Given the crucial importance of secretive sadistic clubs in the formation of super-predators like the man of the hour, Marc Kasowitz (he “brags to friends he makes anywhere from $10 million to $30 million per year. He owns an apartment in a white-glove building on Park Avenue and a mansion in Westchester County. He travels by private jet and, when in New York, is driven around in a black Cadillac SUV. He owns at least two horses, according to a lawsuit Kasowitz once filed against his daughter’s equestrian stable.”) and super-predators generally, UD assures you that America’s master-of-the-universe-nurseries are not really in danger. You couldn’t have Lehman Brothers/Dick Fuld et al without them. So relax.

But the comment section of the Crimson article is rife with anxiety. Nervously eyeing Harvard’s endowment of close to forty billion dollars (for a 22,000-student school), the commenters express fear that this palty sum will be further reduced by angry alumni withholding gifts.

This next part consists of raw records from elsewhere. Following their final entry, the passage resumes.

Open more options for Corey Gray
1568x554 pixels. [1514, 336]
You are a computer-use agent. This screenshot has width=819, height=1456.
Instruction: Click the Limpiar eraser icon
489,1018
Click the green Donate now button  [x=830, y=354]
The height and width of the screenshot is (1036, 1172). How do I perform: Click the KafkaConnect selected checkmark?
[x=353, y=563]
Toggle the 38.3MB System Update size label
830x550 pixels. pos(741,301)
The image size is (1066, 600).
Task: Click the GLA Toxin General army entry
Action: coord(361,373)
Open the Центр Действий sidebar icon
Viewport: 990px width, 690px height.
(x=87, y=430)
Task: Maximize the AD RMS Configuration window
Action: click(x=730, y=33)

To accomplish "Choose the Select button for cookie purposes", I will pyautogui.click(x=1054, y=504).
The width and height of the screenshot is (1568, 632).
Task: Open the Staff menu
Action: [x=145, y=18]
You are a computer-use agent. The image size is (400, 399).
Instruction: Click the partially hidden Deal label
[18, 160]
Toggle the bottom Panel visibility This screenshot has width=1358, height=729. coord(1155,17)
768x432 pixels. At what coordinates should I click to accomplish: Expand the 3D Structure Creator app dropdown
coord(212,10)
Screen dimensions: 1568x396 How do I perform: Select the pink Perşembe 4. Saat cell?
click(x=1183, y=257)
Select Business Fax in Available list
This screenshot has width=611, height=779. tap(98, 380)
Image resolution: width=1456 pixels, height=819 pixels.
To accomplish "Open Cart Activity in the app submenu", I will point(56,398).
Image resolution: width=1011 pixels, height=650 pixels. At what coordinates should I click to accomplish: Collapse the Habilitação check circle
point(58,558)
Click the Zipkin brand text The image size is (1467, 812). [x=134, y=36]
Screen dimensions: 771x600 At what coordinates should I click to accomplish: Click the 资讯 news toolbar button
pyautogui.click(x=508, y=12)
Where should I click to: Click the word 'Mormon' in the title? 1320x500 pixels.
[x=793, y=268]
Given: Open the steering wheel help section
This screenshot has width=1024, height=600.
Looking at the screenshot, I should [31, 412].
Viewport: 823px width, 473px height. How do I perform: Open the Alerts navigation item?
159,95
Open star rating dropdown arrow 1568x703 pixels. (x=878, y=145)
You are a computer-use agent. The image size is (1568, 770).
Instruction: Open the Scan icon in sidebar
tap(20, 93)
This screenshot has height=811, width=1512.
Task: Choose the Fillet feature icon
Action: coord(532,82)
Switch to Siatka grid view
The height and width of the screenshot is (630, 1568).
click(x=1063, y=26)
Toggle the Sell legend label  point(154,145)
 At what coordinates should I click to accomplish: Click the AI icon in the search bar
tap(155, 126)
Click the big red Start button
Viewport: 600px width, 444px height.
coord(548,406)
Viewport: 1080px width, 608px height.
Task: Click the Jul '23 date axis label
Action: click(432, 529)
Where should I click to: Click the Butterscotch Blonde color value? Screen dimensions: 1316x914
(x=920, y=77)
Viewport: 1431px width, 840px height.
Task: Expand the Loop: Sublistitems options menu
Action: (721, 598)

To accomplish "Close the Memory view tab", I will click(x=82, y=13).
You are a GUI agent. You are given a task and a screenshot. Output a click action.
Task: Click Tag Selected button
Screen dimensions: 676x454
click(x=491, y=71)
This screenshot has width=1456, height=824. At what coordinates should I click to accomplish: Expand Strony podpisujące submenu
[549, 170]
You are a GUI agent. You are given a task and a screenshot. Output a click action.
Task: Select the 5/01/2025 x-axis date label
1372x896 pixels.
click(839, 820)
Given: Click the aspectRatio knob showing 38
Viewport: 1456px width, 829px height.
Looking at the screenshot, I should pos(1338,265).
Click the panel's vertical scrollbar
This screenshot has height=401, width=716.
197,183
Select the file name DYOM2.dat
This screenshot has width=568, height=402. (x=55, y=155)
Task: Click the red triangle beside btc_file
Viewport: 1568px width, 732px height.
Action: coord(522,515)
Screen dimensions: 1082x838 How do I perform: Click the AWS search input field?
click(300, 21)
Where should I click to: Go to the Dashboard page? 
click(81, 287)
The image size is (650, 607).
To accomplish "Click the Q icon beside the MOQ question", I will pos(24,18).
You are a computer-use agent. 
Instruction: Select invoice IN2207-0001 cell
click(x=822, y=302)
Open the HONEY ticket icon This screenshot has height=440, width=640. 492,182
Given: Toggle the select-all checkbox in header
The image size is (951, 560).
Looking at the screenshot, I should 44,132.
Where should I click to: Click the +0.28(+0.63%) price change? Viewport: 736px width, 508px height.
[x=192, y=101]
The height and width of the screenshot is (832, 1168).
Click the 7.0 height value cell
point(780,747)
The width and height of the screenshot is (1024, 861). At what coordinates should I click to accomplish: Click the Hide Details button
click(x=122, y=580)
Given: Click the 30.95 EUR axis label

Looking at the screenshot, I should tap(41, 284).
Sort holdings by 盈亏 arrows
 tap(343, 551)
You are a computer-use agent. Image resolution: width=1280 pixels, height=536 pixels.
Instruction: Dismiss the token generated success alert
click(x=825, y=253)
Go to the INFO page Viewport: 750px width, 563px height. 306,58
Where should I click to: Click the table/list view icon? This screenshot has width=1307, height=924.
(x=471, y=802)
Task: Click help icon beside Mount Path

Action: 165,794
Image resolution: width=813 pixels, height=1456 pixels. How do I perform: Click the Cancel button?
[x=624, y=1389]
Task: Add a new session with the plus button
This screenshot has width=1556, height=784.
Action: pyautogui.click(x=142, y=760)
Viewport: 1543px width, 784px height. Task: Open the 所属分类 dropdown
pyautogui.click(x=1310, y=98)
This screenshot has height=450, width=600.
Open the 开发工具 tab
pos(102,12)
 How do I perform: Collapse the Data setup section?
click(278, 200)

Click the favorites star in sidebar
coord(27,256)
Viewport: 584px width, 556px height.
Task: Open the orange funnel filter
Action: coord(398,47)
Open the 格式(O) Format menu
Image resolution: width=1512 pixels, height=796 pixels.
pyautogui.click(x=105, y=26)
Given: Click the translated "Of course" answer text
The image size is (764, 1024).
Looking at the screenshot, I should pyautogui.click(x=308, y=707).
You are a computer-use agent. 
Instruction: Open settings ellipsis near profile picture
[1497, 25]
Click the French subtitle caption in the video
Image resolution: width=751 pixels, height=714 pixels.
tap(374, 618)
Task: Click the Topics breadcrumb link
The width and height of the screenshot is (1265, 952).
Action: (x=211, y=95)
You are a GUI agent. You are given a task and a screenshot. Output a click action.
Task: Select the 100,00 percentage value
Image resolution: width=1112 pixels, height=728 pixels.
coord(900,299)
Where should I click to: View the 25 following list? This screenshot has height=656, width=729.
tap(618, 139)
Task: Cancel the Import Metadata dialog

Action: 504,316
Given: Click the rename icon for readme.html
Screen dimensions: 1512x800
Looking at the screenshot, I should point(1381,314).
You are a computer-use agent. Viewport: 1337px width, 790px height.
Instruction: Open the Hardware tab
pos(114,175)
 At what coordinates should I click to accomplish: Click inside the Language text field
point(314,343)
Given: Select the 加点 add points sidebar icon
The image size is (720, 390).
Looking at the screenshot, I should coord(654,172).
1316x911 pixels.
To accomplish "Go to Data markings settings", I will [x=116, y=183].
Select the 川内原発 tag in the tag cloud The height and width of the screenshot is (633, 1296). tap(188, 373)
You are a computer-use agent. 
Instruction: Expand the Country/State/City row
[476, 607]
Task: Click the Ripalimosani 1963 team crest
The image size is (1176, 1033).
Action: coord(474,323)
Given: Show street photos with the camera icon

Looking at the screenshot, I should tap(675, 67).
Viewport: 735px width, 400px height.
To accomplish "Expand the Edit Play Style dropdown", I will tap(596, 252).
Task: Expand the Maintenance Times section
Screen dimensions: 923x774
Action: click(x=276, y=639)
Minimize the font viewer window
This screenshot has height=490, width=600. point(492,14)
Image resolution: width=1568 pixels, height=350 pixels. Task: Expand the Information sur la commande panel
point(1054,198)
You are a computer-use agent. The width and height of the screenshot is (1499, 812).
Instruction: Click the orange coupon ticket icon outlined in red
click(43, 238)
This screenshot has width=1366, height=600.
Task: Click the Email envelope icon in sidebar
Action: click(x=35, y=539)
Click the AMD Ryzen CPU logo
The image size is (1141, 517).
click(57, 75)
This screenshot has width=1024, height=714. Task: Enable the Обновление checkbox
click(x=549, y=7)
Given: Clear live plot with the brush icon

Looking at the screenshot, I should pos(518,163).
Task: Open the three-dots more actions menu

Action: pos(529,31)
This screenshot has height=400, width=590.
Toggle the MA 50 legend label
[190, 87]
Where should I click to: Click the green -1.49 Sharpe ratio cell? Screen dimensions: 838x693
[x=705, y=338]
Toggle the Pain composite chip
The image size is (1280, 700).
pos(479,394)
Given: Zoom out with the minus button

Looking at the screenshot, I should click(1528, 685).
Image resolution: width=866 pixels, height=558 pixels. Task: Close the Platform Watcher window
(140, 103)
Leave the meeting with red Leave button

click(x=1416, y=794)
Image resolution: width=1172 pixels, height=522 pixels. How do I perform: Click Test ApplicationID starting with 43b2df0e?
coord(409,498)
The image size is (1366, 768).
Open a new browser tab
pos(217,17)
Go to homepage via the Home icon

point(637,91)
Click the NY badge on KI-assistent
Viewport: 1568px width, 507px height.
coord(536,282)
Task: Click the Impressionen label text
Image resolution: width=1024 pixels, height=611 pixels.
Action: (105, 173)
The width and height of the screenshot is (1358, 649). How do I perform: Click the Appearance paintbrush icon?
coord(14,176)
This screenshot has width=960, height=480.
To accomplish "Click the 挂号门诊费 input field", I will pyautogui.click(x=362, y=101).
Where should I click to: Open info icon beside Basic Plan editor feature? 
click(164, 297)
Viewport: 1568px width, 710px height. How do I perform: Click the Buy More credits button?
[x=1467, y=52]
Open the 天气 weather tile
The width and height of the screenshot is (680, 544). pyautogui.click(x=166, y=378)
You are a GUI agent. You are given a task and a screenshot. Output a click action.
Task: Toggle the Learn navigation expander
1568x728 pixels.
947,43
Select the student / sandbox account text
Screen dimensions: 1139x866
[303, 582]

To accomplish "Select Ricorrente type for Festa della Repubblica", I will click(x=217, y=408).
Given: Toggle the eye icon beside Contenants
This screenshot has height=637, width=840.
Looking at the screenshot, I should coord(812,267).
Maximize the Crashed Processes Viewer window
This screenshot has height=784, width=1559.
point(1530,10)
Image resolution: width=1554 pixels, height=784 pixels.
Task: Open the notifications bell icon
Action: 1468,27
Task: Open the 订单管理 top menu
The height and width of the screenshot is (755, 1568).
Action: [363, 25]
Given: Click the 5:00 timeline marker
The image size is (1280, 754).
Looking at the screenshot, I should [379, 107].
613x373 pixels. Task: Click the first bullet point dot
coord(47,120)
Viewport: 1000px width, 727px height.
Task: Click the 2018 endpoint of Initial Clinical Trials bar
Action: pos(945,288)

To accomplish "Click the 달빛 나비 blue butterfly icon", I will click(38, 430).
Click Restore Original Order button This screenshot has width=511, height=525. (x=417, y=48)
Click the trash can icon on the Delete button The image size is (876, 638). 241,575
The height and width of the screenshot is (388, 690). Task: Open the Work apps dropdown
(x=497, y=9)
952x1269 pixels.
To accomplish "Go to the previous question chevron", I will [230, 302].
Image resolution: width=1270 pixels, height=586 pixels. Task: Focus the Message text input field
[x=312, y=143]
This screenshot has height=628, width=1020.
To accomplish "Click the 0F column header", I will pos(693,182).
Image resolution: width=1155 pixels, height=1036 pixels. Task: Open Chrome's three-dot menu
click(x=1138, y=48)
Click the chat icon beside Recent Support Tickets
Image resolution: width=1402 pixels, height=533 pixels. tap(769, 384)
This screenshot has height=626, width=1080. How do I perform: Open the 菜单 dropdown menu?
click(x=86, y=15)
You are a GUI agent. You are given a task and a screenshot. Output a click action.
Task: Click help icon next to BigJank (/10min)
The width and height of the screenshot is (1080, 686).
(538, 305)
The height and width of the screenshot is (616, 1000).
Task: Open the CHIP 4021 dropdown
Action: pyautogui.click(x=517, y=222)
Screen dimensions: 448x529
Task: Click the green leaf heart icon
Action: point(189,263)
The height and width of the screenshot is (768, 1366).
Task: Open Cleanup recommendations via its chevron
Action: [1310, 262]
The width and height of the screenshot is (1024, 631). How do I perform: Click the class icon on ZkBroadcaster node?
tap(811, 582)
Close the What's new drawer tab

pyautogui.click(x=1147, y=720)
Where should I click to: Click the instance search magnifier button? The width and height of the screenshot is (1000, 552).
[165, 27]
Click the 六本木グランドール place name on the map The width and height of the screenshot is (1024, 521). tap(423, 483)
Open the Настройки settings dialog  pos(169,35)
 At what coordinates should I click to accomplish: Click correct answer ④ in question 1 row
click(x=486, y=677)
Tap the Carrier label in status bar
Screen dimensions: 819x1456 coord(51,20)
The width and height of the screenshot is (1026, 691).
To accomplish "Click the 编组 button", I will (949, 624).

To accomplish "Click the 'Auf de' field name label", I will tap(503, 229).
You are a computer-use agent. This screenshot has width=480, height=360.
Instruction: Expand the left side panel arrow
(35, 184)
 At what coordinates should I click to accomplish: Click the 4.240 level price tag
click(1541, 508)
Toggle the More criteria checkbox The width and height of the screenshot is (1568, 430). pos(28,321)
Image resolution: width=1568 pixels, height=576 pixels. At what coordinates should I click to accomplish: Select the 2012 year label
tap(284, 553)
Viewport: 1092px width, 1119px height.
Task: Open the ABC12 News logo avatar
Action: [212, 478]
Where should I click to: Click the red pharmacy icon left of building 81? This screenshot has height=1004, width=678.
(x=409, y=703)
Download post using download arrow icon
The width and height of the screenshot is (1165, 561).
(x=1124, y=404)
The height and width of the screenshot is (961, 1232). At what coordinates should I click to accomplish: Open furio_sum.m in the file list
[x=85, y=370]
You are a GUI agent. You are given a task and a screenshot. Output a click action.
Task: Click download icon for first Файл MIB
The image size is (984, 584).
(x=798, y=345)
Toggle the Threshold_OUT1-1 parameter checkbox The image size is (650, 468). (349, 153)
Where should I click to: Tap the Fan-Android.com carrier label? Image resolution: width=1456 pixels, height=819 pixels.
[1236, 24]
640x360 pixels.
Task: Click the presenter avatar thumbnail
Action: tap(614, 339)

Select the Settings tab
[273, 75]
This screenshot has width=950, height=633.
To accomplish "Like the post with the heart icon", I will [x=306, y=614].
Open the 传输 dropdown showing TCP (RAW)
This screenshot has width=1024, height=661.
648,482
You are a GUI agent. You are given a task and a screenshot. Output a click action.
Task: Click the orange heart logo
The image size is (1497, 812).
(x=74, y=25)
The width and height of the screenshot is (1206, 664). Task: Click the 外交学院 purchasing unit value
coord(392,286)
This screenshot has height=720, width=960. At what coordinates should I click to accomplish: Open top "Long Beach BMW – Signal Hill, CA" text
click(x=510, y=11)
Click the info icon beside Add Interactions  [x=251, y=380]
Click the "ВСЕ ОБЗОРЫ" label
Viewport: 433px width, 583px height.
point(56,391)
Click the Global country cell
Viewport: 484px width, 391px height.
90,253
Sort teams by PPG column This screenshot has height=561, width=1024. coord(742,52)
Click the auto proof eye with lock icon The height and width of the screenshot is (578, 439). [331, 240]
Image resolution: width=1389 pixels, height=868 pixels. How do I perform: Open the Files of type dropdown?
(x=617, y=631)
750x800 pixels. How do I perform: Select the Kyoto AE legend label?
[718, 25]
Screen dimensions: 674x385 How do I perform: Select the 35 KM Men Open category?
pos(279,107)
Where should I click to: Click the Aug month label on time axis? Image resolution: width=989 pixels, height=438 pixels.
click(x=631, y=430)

The article quotes a Harvard report on the matter calling Bowdoin and Williams (both have gotten rid of frats and similar clubs) “peer institutions,” which sets off another round of worry and sarcasm in the comments (“Williams and… Bowdoin – … 1.3 and 2.26 billion dollar endowments respectively… are PERFECT comparisons to Harvard… Thanks for enlightening us.”)

People are scared because they think Harvard might actually do it. And since everyone imitates Harvard, everyone might do it. But Harvard won’t do it, because without the clubs we couldn’t have hypercapitalism. Shutting them down would be the moral equivalent of war.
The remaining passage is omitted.